Written by Kylie Rosan, Head of Digital Media

It’s been several years now since we first started discussing the “cookieless future”. Many a deadline for the inevitable end of the third-party cookie has come and gone, so it’s unsurprising really that Google has now announced it will be keeping cookies in its Chrome browser.

 
 

Earlier this year, a final deadline was set as Google scrambled to balance the needs of the consumer, maintain privacy compliance, and consider the needs of the advertiser to better understand the consumer.

The answer finally announced: the cookie isn’t disappearing, and they’ll instead allow the user to make an informed choice to opt in or out around tracking.

We are proposing an updated approach that elevates user choice. Instead of deprecating third-party cookies, we would introduce a new experience in Chrome that lets people make an informed choice that applies across their web browsing, and they’d be able to adjust that choice at any time.

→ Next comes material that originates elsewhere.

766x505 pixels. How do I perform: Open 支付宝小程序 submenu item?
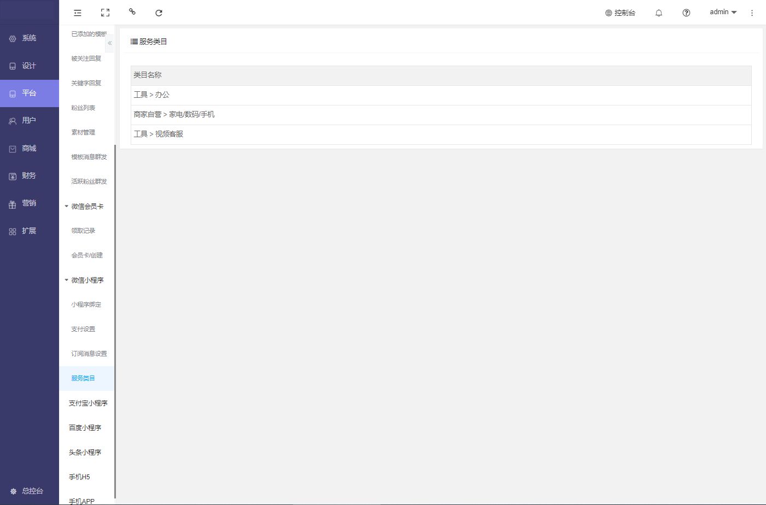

We’re discussing this new path with regulators, and will engage with the industry as we roll this out.
— Anthony Chavez VP, Privacy Sandbox, Google

Since the original 2020 announcement of the deprecation of the Chrome cookie, advertisers developed alternatives and marketers reduced their reliance on the third-party cookies to minimise the loss of critical data from Chrome that makes up more than half of the browser market in Australia. First-party data strategies have become a backbone of any good digital media campaign. In addition, the development of AI and platform technologies has provided data compliant signals for targeting audiences which continues to sharpen and generate results.

So what does the future have in store for third-party data? Well, there’s still a place for it. But we’ve moved on. It’s now simply one small tool in a very full toolbox. We’ve learned the most important data for generating results is the data we (and our clients) now own, not that of Google.